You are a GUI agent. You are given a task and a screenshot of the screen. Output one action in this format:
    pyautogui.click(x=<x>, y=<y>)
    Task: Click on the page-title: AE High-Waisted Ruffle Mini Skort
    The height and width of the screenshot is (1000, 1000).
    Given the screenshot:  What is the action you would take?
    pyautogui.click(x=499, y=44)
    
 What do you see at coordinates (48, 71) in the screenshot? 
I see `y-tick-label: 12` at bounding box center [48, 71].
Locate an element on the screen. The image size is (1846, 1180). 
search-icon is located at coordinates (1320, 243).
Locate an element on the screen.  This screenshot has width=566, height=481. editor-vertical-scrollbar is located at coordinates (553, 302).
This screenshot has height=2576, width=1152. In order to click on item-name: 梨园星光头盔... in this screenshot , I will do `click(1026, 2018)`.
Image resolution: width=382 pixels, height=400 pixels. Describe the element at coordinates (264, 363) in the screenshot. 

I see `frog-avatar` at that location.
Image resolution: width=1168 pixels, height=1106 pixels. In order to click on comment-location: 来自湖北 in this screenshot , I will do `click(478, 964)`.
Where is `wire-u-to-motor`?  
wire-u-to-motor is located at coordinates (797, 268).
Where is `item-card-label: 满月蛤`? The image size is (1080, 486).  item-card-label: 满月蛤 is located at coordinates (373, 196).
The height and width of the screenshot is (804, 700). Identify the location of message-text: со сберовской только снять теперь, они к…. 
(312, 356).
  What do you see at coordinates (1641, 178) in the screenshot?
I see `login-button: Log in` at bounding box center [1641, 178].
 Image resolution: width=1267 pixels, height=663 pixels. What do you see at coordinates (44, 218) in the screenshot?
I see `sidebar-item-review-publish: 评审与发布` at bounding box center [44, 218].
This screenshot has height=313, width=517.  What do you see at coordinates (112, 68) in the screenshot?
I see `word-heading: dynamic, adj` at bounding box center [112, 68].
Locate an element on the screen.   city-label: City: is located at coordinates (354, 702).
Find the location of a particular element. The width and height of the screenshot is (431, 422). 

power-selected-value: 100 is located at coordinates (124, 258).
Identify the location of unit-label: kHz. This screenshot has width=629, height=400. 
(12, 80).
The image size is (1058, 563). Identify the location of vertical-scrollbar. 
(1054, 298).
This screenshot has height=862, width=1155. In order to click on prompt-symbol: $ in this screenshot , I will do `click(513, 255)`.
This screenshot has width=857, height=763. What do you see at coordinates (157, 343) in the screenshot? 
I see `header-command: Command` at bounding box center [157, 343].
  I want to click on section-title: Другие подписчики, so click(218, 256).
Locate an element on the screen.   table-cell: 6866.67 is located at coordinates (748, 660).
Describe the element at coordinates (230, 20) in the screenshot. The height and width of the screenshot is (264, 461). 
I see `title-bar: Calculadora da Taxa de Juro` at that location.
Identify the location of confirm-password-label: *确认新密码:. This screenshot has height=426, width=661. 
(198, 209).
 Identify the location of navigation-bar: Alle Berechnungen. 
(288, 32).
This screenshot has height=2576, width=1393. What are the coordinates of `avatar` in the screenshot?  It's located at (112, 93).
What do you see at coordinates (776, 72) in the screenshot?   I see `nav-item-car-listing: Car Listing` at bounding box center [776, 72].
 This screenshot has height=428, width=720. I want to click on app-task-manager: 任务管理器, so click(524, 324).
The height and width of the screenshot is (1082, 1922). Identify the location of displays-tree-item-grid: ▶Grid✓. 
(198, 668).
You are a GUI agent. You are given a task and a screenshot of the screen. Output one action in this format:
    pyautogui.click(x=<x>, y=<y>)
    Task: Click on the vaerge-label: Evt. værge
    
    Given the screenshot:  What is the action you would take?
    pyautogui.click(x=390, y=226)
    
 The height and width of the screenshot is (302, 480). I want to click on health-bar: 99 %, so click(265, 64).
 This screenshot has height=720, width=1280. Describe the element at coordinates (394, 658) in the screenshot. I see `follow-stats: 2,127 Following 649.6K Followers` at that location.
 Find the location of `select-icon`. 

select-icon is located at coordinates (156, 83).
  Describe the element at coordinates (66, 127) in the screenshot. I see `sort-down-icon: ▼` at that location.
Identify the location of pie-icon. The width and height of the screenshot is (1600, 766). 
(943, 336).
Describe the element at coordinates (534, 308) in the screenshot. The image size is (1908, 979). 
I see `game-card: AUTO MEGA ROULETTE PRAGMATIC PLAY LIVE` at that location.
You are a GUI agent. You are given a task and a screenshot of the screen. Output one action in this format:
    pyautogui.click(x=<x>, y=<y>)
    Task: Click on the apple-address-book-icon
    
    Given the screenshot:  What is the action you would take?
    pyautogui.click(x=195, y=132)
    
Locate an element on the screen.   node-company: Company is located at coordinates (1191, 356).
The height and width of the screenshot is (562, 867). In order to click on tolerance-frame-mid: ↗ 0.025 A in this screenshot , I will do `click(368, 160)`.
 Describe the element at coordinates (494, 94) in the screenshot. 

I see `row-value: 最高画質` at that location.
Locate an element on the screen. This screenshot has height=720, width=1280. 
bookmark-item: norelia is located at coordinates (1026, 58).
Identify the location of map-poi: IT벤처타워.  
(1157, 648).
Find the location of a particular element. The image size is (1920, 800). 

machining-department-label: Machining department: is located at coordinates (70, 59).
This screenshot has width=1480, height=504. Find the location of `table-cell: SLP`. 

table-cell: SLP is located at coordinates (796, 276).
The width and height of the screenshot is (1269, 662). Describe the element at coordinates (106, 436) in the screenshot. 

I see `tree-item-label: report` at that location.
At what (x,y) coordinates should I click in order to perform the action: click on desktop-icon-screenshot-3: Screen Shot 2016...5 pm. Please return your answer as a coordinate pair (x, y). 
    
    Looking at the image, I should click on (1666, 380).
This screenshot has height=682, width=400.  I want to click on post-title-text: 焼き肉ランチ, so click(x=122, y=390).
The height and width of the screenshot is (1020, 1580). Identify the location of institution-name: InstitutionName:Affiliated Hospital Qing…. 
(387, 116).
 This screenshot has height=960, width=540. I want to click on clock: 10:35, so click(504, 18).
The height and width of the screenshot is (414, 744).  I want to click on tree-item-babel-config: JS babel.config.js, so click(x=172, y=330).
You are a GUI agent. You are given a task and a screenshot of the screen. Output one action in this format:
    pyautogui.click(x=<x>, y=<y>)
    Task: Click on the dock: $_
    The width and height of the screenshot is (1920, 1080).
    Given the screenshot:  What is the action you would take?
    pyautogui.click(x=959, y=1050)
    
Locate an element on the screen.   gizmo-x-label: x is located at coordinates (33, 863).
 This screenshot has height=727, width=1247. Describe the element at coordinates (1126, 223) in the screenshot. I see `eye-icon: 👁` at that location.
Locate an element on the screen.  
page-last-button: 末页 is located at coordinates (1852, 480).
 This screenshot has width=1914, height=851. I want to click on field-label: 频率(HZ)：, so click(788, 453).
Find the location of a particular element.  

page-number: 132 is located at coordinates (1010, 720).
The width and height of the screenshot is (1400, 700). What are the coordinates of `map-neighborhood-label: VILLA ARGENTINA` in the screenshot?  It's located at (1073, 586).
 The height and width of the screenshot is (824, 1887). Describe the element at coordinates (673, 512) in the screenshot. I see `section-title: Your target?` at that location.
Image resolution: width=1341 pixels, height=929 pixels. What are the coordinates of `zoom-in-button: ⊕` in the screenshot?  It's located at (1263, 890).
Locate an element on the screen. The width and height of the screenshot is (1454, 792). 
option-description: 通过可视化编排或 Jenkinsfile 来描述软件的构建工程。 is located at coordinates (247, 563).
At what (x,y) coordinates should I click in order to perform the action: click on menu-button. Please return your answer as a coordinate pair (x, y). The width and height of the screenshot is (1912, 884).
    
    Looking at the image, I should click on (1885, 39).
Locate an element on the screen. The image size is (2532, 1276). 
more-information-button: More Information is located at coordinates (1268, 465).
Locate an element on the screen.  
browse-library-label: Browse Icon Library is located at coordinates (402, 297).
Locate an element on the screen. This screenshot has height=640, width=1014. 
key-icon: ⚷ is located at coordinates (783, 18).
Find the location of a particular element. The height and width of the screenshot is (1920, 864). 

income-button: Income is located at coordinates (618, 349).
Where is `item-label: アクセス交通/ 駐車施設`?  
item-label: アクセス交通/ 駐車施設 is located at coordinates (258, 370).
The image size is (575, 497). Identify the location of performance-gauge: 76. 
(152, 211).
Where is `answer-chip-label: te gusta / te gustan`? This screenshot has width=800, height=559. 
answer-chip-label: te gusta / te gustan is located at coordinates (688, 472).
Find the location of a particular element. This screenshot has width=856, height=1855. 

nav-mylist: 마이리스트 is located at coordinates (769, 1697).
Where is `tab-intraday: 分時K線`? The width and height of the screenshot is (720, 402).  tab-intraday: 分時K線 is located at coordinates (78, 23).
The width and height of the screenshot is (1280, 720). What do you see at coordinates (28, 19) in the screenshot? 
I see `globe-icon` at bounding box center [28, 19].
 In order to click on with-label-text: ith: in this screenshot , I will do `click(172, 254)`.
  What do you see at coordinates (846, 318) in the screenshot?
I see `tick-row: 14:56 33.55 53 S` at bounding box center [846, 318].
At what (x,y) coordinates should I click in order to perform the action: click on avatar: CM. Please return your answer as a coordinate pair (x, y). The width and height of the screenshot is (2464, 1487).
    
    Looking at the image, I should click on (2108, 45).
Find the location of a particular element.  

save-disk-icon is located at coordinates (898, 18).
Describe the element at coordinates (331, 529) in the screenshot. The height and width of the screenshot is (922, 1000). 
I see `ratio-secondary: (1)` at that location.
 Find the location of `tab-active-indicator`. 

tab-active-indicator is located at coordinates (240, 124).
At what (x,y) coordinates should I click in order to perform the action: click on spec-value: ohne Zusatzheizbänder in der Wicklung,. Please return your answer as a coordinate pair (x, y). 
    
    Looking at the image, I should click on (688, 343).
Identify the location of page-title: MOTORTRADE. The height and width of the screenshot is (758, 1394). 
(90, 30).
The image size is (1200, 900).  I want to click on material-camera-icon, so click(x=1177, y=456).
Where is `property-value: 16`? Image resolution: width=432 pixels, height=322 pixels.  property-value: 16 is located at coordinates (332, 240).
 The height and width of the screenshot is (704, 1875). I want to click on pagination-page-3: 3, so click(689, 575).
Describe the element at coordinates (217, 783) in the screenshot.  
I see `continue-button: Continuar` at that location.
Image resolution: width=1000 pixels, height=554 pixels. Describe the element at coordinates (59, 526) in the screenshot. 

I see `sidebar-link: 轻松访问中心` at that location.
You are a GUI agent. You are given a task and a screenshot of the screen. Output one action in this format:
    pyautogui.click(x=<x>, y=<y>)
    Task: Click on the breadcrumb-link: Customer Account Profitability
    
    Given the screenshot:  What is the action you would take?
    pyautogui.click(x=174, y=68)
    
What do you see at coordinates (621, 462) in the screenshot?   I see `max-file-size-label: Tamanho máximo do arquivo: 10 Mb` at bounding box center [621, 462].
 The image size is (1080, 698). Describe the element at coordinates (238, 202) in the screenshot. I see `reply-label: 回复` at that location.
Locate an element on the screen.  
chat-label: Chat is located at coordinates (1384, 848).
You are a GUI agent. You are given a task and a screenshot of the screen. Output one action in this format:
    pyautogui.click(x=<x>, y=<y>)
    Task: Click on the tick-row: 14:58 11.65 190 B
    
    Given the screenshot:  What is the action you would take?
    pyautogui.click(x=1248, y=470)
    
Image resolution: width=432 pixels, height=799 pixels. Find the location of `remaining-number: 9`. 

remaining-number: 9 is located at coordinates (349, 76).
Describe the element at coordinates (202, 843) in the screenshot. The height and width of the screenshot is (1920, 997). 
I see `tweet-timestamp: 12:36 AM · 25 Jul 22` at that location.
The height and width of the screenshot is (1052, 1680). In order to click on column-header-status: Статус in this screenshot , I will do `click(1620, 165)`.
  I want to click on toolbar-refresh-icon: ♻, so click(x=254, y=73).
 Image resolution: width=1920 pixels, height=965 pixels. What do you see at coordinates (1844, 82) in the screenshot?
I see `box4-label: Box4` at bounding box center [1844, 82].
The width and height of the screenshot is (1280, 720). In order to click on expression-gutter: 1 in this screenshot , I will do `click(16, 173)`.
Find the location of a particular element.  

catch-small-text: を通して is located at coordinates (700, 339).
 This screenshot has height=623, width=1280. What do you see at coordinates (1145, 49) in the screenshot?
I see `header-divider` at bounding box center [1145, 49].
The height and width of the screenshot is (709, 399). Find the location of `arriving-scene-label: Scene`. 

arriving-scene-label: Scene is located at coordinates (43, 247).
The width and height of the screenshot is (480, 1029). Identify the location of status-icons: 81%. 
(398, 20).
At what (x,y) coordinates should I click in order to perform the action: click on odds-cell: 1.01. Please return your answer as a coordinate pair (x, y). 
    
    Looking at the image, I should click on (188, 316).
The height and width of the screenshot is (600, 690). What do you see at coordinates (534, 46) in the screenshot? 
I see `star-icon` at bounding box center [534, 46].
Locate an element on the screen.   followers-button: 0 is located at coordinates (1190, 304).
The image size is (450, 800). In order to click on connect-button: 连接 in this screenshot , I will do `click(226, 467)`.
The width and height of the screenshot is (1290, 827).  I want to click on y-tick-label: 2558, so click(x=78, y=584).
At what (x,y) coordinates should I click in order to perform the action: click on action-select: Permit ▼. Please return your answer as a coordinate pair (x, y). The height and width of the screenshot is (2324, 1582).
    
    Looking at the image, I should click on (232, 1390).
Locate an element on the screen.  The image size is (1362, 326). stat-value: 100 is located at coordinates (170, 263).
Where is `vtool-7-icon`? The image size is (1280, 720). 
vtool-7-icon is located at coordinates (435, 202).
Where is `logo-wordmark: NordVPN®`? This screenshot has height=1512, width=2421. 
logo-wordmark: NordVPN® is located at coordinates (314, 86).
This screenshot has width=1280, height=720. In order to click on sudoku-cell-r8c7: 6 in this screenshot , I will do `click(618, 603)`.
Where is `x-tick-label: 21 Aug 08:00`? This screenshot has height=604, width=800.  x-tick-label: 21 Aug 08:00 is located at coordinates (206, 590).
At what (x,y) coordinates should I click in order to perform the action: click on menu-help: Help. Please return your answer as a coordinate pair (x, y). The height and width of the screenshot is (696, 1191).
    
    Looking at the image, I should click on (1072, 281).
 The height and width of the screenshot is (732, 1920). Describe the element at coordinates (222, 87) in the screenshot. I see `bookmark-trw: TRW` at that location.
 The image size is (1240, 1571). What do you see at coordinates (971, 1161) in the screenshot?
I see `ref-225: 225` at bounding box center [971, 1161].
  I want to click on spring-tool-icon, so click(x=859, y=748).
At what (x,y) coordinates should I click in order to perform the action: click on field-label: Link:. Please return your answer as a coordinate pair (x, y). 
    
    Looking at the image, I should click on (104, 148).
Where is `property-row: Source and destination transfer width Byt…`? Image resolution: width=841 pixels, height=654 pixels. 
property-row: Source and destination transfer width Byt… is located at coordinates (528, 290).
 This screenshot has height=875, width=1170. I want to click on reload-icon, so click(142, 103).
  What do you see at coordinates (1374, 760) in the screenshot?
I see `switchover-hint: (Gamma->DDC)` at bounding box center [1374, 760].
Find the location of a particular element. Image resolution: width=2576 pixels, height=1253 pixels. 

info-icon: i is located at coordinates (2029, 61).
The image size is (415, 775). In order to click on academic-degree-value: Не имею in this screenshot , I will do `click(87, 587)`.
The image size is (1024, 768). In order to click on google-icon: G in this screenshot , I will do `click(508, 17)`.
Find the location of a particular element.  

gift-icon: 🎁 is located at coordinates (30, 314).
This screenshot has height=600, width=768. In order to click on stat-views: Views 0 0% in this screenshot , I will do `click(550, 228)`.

* WORK REQUIRED
Put the lines of the data above into a numbered list, starting with its first line and ending with the line that contains "coordinates (373, 196).". Leave out any blank lines.

* RESPONSE AREA
1. You are a GUI agent. You are given a task and a screenshot of the screen. Output one action in this format:
2.     pyautogui.click(x=<x>, y=<y>)
3.     Task: Click on the page-title: AE High-Waisted Ruffle Mini Skort
4.     The height and width of the screenshot is (1000, 1000).
5.     Given the screenshot:  What is the action you would take?
6.     pyautogui.click(x=499, y=44)
7.  What do you see at coordinates (48, 71) in the screenshot? 
8. I see `y-tick-label: 12` at bounding box center [48, 71].
9. Locate an element on the screen. The image size is (1846, 1180). 
10. search-icon is located at coordinates (1320, 243).
11. Locate an element on the screen.  This screenshot has width=566, height=481. editor-vertical-scrollbar is located at coordinates (553, 302).
12. This screenshot has height=2576, width=1152. In order to click on item-name: 梨园星光头盔... in this screenshot , I will do `click(1026, 2018)`.
13. Image resolution: width=382 pixels, height=400 pixels. Describe the element at coordinates (264, 363) in the screenshot. 
14. I see `frog-avatar` at that location.
15. Image resolution: width=1168 pixels, height=1106 pixels. In order to click on comment-location: 来自湖北 in this screenshot , I will do `click(478, 964)`.
16. Where is `wire-u-to-motor`?  
17. wire-u-to-motor is located at coordinates (797, 268).
18. Where is `item-card-label: 满月蛤`? The image size is (1080, 486).  item-card-label: 满月蛤 is located at coordinates (373, 196).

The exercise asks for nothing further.